In any society there exists a somewhat mysterious consensus, which changes over the decades, and for which it is not pretentious to use the German loan-word Zeitgeist (spirit of the times). I said that female suffrage was now universal in the world's democracies, but this reform is in fact astonishingly recent. Here are some dates at which women were granted the vote:
New Zealand 1893
Australia 1902
Finland 1906
Norway 1913
United States 1920
Britain 1928
France 1945
Belgium 1946
Switzerland 1971
Kuwait 2006
This spread of dates through the twentieth century is a gauge of the shifting Zeitgeist. Another is our attitude to race. In the early part of the twentieth century, almost everybody in Britain (and many other countries too) would be judged racist by today's standards. Most white people believed that black people (in which category they would have lumped the very diverse Africans with unrelated groups from India, Australia and Melanesia) were inferior to white people in almost all respects except — patronizingly — sense of rhythm. The 1920s equivalent of James Bond was that cheerfully debonair boyhood hero, Bulldog Drummond. In one novel, The Black Gang, Drummond refers to 'Jews, foreigners, and other unwashed folk'. In the climax scene of The Female of the Species, Drummond is cleverly disguised as Pedro, black servant of the arch-villain. For his dramatic disclosure, to the reader as well as to the villain, that 'Pedro' is really Drummond himself, he could have said: 'You think I am Pedro. Little do you realize, I am your archenemy Drummond, blacked up.' Instead, he chose these words: 'Every beard is not false, but every nigger smells. That beard ain't false, dearie, and dis nigger don't smell. So I'm thinking, there's something wrong somewhere.' I read it in the 1950s, three decades after it was written, and it was (just) still possible for a boy to thrill to the drama and not notice the racism. Nowadays, it would be inconceivable.
Thomas Henry Huxley, by the standards of his times, was an enlightened and liberal progressive. But his times were not ours, and in 1871 he wrote the following:
No rational man, cognizant of the facts, believes that the average negro is the equal, still less the superior, of the white man. And if this be true, it is simply incredible that, when all his disabilities are removed, and our prognathous relative has a fair field and no favor, as well as no oppressor, he will be able to compete successfully with his bigger-brained and smaller-jawed rival, in a contest which is to be carried on by thoughts and not by bites. The highest places in the hierarchy of civilization will assuredly not be within the reach of our dusky cousins104.
It is a commonplace that good historians don't judge statements from past times by the standards of their own. Abraham Lincoln, like Huxley, was ahead of his time, yet his views on matters of race also sound backwardly racist in ours. Here he is in a debate in 1858 with Stephen A. Douglas:
I will say, then, that I am not, nor ever have been, in favor of bringing about in any way the social and political equality of the white and black races; that I am not, nor ever have been, in favor of making voters or jurors of negroes, nor of qualifying them to hold office, nor to intermarry with white people; and I will say, in addition to this, that there is a physical difference between the white and black races which I believe will forever forbid the two races living together on terms of social and political equality.
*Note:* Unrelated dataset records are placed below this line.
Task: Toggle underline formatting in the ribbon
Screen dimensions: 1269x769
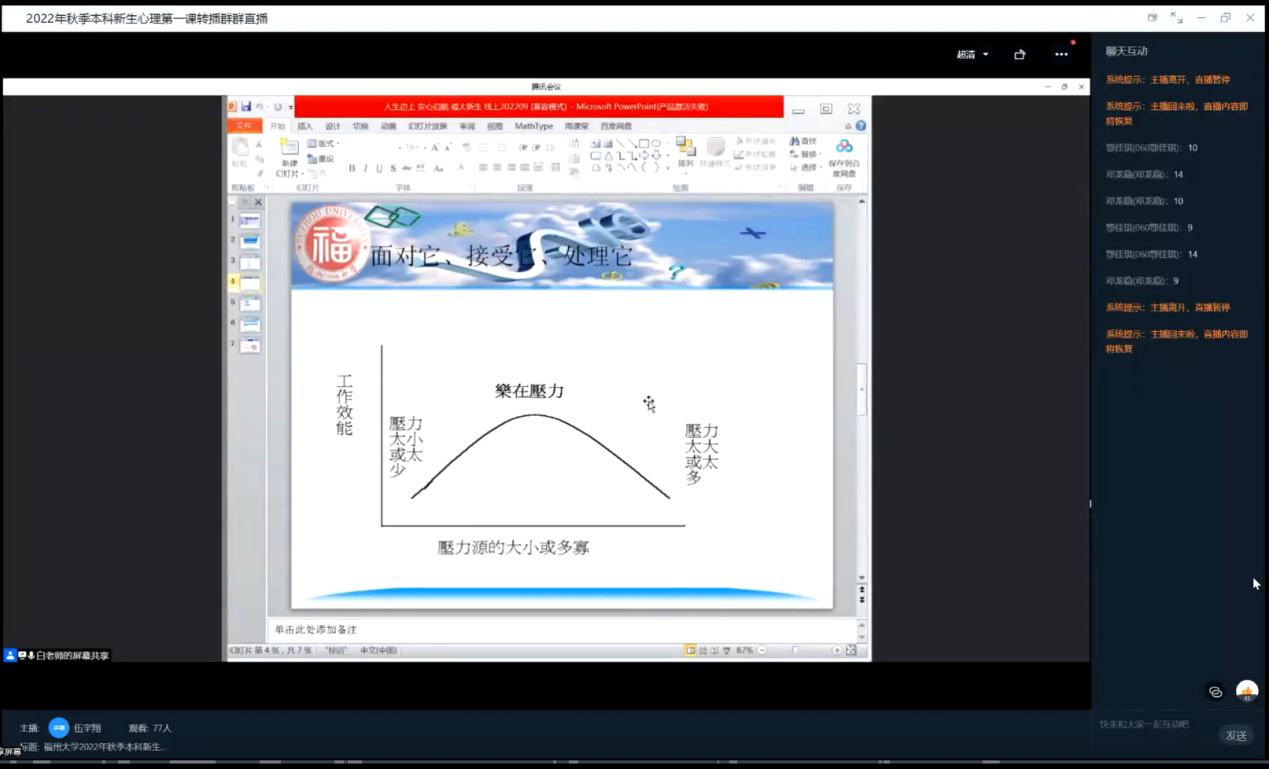Action: coord(379,169)
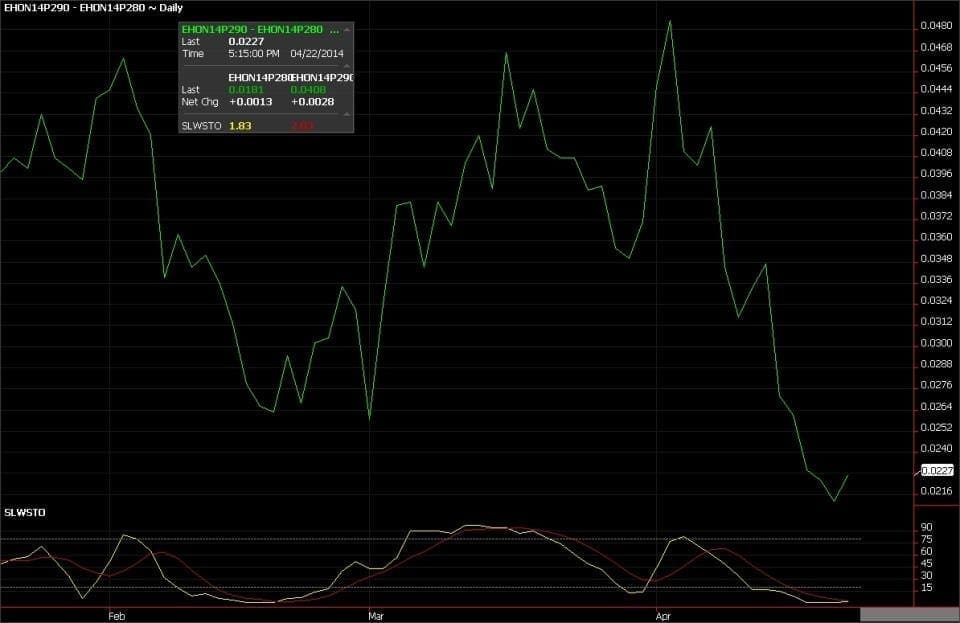Click the red SLWSTO value in the info box

(302, 126)
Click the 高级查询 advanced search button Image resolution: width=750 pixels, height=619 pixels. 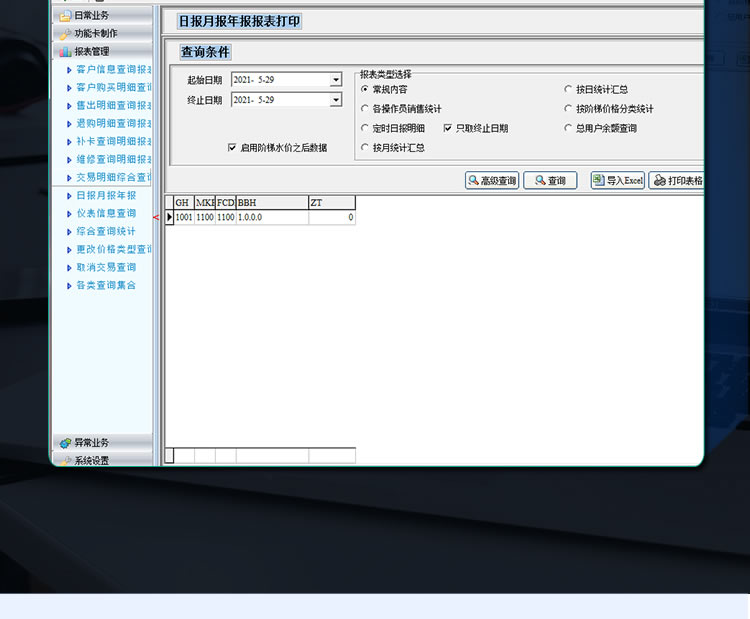coord(492,181)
And in as much as they cannot so live, while they do remain together there must be the position of superior and inferior, and I as much as any other man am in favor of having the superior position assigned to the white race.105
Had Huxley and Lincoln been born and educated in our time, they would have been the first to cringe with the rest of us at their own Victorian sentiments and unctuous tone. I quote them only to illustrate how the Zeitgeist moves on. If even Huxley, one of the great liberal minds of his age, and even Lincoln, who freed the slaves, could say such things, just think what the average Victorian must have thought. Going back to the eighteenth century it is, of course, well known that Washington, Jefferson and other men of the Enlightenment held slaves. The Zeitgeist moves on, so inexorably that we sometimes take it for granted and forget that the change is a real phenomenon in its own right.